Artwork
Basket of Fruit in a Cupboard

Basket of Fruit in a Cupboard is an oil painting by the Post-Impressionist artist Pierre Bonnard. It dates from 1944 and is held in the collection of the Museum of Modern Art.
About this work
Overview
It depicts a woven basket filled with fruit, partially spilling onto the shelf of a closed cupboard.

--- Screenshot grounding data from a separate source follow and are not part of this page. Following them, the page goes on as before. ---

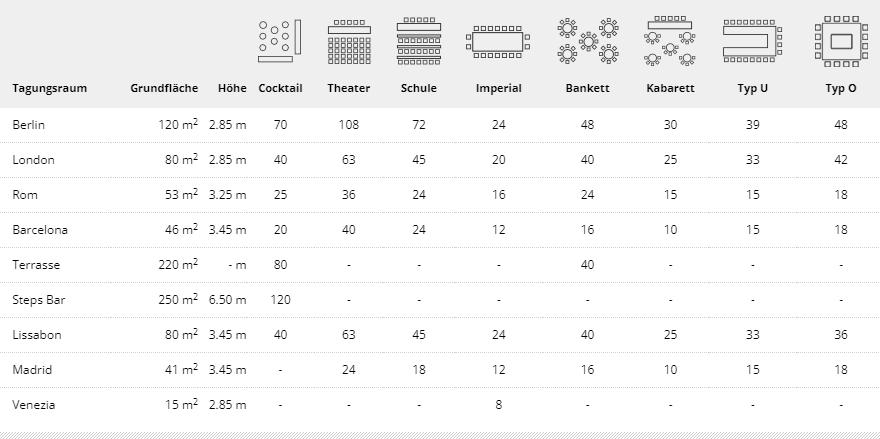
Task: Click the Berlin room name
Action: tap(29, 125)

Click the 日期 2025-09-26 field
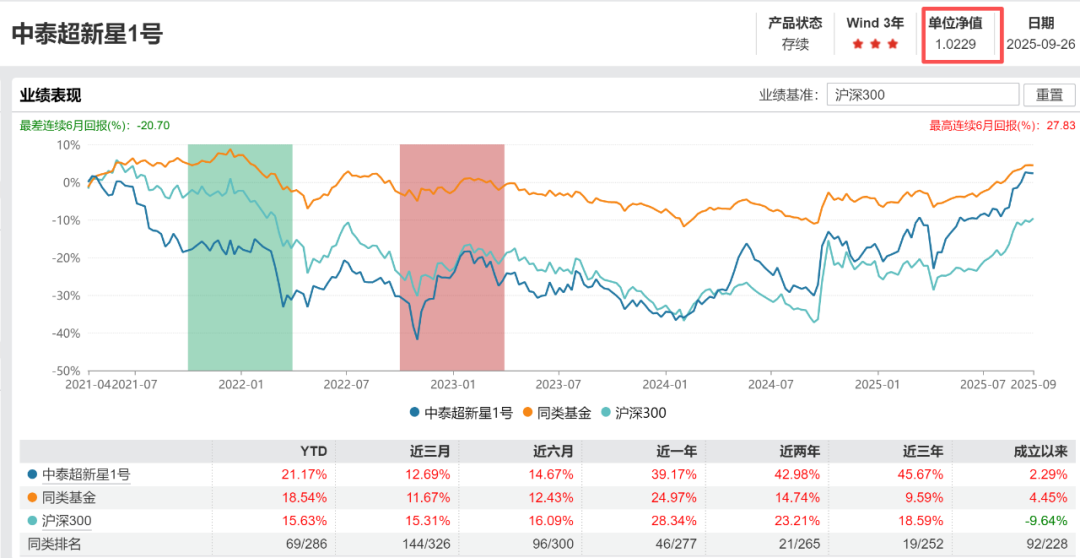point(1040,44)
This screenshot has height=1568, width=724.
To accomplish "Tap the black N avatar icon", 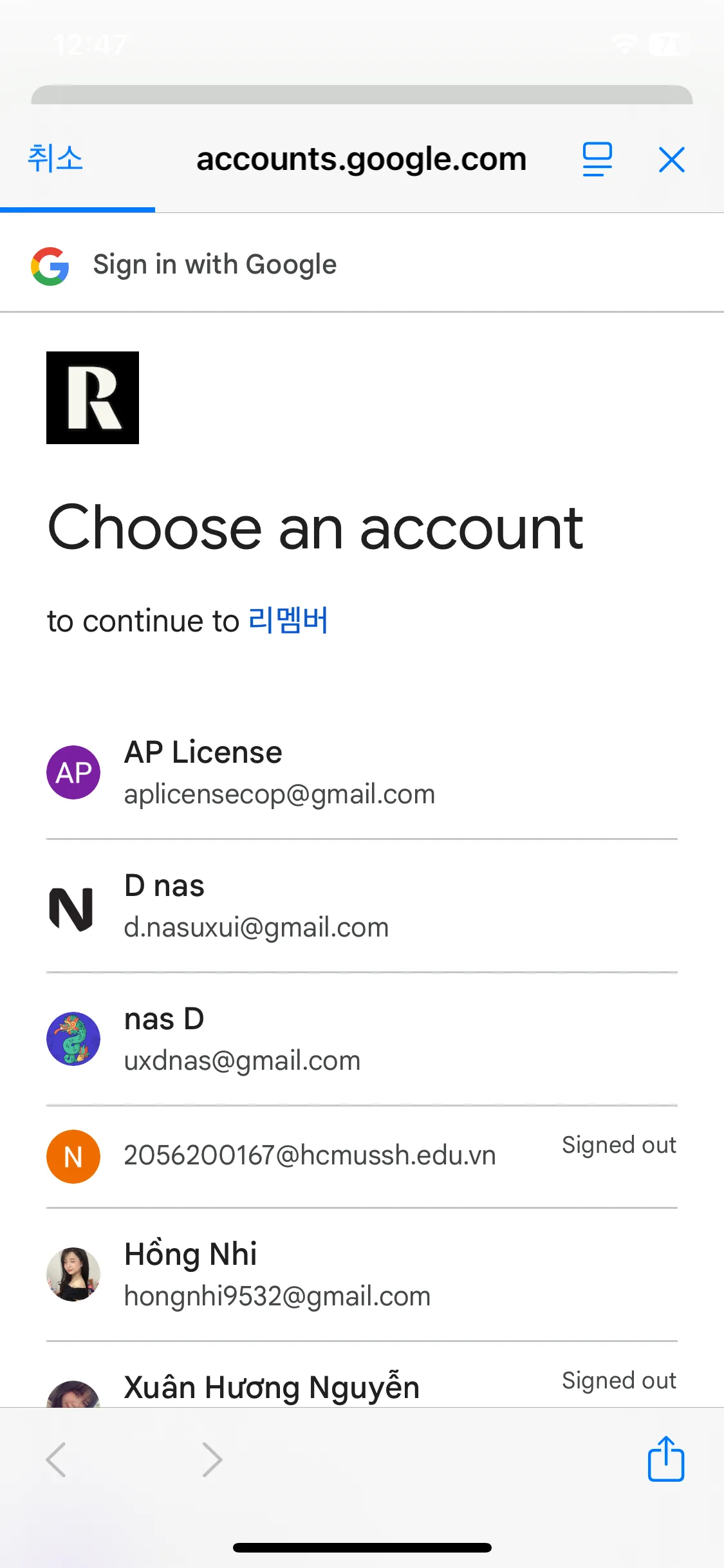I will (71, 908).
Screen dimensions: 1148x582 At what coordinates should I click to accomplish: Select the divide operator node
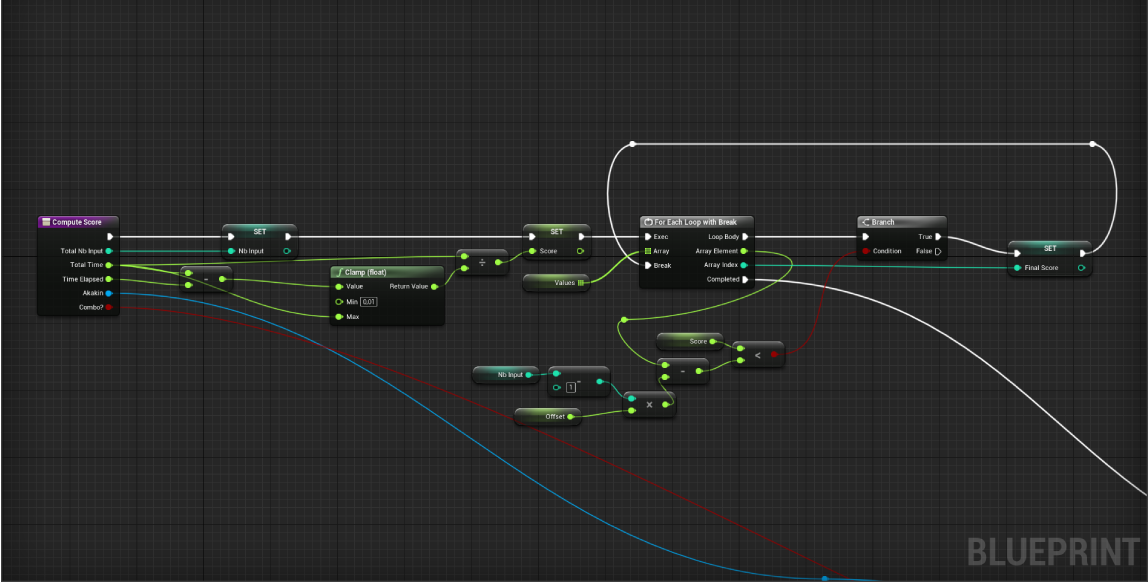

Painted in 1944, Basket of Fruit in a Cupboard is an oil on canvas still life by Pierre Bonnard. It depicts a woven basket filled with fruit, partially spilling onto the shelf of a closed cupboard. The composition is intimate and contained, emphasizing ordinary domestic objects. The work resides in the collection of the Museum of Modern Art in New York, representing one of Bonnard’s later explorations of interior space and quiet observation.
Subject & Meaning
The painting centers on a humble arrangement of fruit within a cupboard, a motif recurring in Bonnard’s late work. Rather than celebrating abundance, it suggests stillness and the passage of time. The fruit, slightly worn and unevenly arranged, avoids idealization. The closed cupboard implies privacy, as if the scene is glimpsed in a moment of solitude, inviting reflection on the quiet dignity of everyday things.
Technique & Style
Bonnard employs layered, muted hues—ochres, browns, and soft greens—to model form through subtle shifts in tone rather than sharp outlines. Light falls gently across the basket and wood surfaces, creating soft contrasts without dramatic chiaroscuro. Brushwork is loose yet deliberate, with textures suggested through dabs and smears of paint. The shallow space is compressed, enhancing the sense of closeness and intimacy.
History & Provenance
Created during Bonnard’s final years in the south of France, the painting reflects his continued focus on domestic interiors after moving away from the bold colorism of his earlier Nabi period. It entered the Museum of Modern Art’s collection in 1949, acquired shortly after the artist’s death, as part of a broader effort to document modernist still-life traditions.
Context
Painted in wartime France, the work stands apart from the political and social upheavals of its time. Instead, it aligns with Bonnard’s lifelong interest in private, sensory experiences—light on surfaces, the weight of objects, the rhythm of routine. His late still lifes echo Japanese prints and Impressionist attentiveness, yet remain distinctly personal in their quietude.
Legacy
Basket of Fruit in a Cupboard exemplifies Bonnard’s late style: a synthesis of observation and emotion, where ordinary scenes become vessels for contemplation. It influenced postwar artists seeking alternatives to abstraction, demonstrating how still life could convey psychological depth without narrative. The painting endures as a quiet testament to the resonance of the mundane.
Artist & collection
Artist
Pierre Bonnard was a French painter, illustrator and printmaker, known especially for the stylized decorative qualities of his paintings and his bold use of color.